Like a later classic film noir, "The Window" (1949), this is the story of youth not being believed because they tend to over-exaggerate, or in Bobby Driscoll's case of the later film, actually did "cry wolf". Lydon is an intelligent youth with typical teenaged problems, and some of the mature figures around him believe he has a serious mother complex which needs to be cured in order to accept her re-marrying. To see him playing a role other than Henry Aldrich (Paramount's somewhat obscure version of the Andy Hardy series) is jarring at first as he proves himself to be a fine young dramatic actor. Eilers, a forgotten leading lady of the 1930's, is properly regal as his mom, and Toomey is less wooden than normal as the only father figure Lydon seems to be willing to accept. William is appropriately snake-like as he keeps tabs on his stepson to be, and while the audience is already in the know from the start that he is an opportunist, that doesn't prepare them for what the truth ends up becoming.
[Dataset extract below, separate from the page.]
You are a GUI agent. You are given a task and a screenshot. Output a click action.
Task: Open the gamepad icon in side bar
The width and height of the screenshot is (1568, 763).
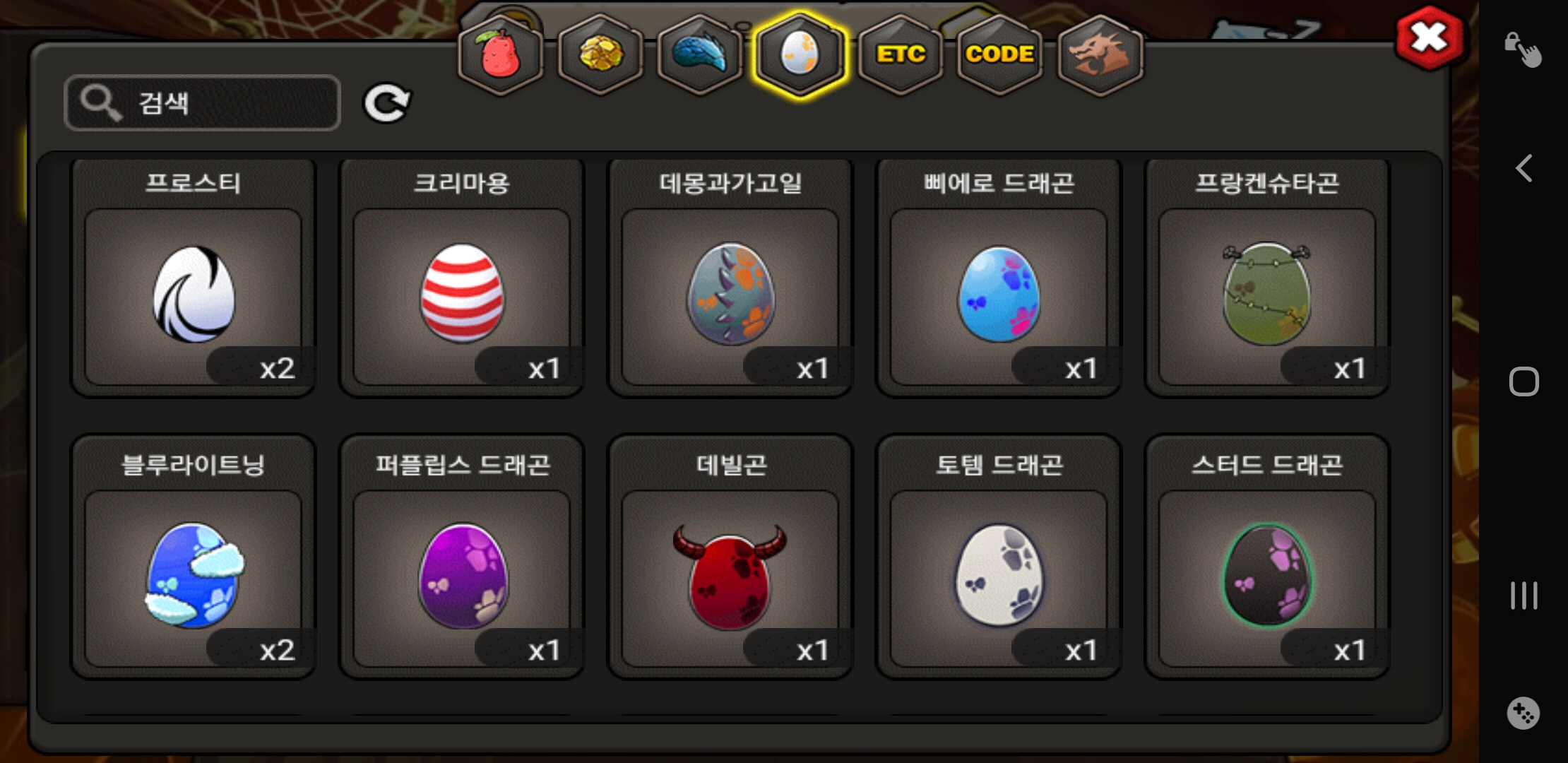(x=1523, y=714)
During this era, the poverty row studios were giving the A studios a run for their money when it came to the film noir/thriller game with some interesting gems like "When Strangers Marry" (Monogram) and PRC's "Detour" and "Decoy", among others. "Strange Illusion" takes away the world-weary detective and scheming femme fatale for this unique film noir and gives us a hero in youth itself, determined to prove that sometimes, youth must be taken seriously and that sinister minds are sometimes hidden behind smiling faces. This makes another gem directed by the wonderful Edgar G. Ulmer, who took us on that wonderfully dangerous "Detour" the very same year.